Text provided —

##########

By Ryan Morris-Reade, Thu 24 Jun 2021

Analytics and AI company, SAS, has been recognised for its AI-powered deforestation detection platform.

SAS received honourable mentions from Fast Companies 2021 World-Changing Ideas Awards and the 2021 PRNEWS CSR & Diversity Awards.

The recognition is for a joint project with the International Institute of Applied Systems Analysis (IIASA), tracking human impact in the Amazon rainforest. This is one of a number of social innovation projects from SAS employees, using data to solve pressing humanitarian issues. 

SAS was recognised in the AI and Data category of the Fast Company World Changing Ideas Awards, which honour businesses, policies, projects, and concepts that are actively engaged and committed to pursuing innovation when it comes to solving health and climate crises, social injustice, or economic inequality. 

The company was also recognised in the Environmental Stewardship category of the PRNEWS CSR & Diversity Awards, which honour communicators using their platforms for the betterment of their communities and the global community at large.

Containing 10% of the world’s biodiversity, the Amazon is the world's largest rainforest, but deforestation is wreaking havoc, destroying approximately 800 square kilometres of forest every month. On top of that, during the COVID-19 pandemic, there’s been a surge of deforestation in Brazil.

##########

About this exercise — Reproduce the article about SAS's deforestation detection award in full, word for word.

Data section —

##########

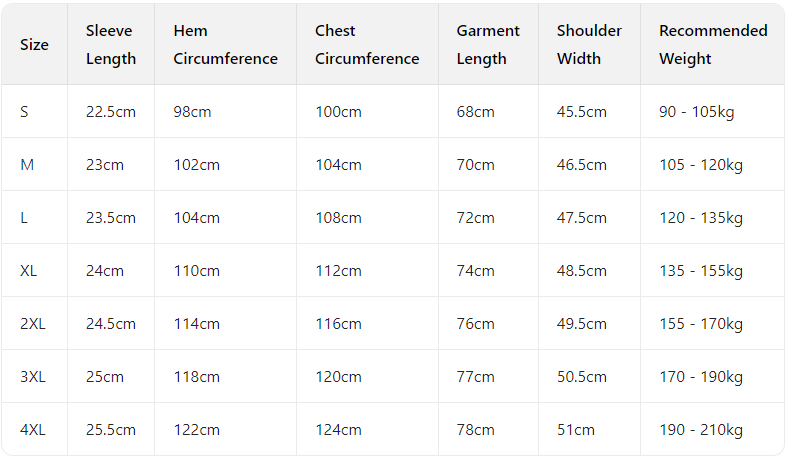
Task: Click the 2XL size row label
Action: 32,324
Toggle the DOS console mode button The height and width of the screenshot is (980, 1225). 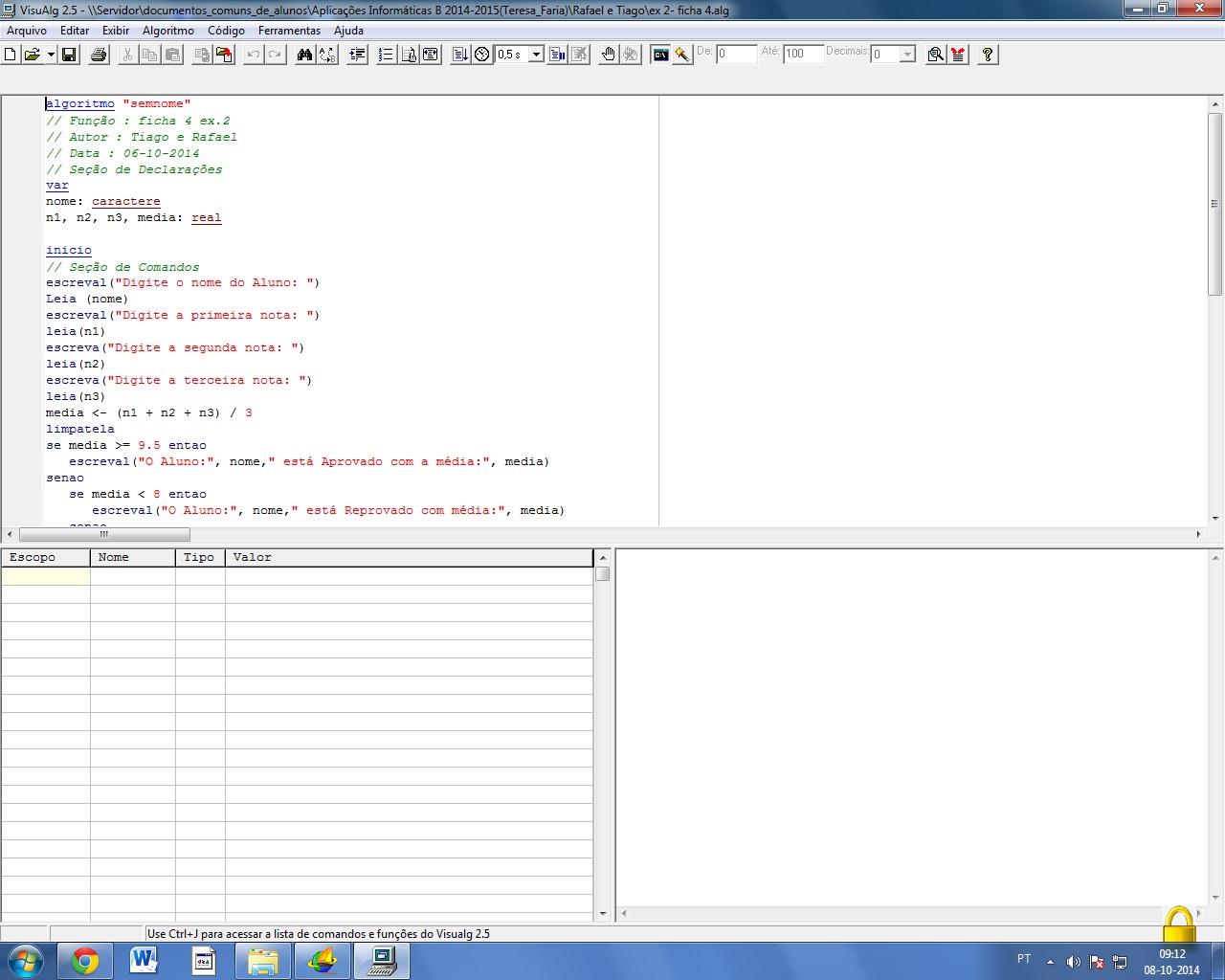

##########

Output for this task —
By Ryan Morris-Reade, Thu 24 Jun 2021

Analytics and AI company, SAS, has been recognised for its AI-powered deforestation detection platform.

SAS received honourable mentions from Fast Companies 2021 World-Changing Ideas Awards and the 2021 PRNEWS CSR & Diversity Awards.

The recognition is for a joint project with the International Institute of Applied Systems Analysis (IIASA), tracking human impact in the Amazon rainforest. This is one of a number of social innovation projects from SAS employees, using data to solve pressing humanitarian issues. 

SAS was recognised in the AI and Data category of the Fast Company World Changing Ideas Awards, which honour businesses, policies, projects, and concepts that are actively engaged and committed to pursuing innovation when it comes to solving health and climate crises, social injustice, or economic inequality. 

The company was also recognised in the Environmental Stewardship category of the PRNEWS CSR & Diversity Awards, which honour communicators using their platforms for the betterment of their communities and the global community at large.

Containing 10% of the world’s biodiversity, the Amazon is the world's largest rainforest, but deforestation is wreaking havoc, destroying approximately 800 square kilometres of forest every month. On top of that, during the COVID-19 pandemic, there’s been a surge of deforestation in Brazil.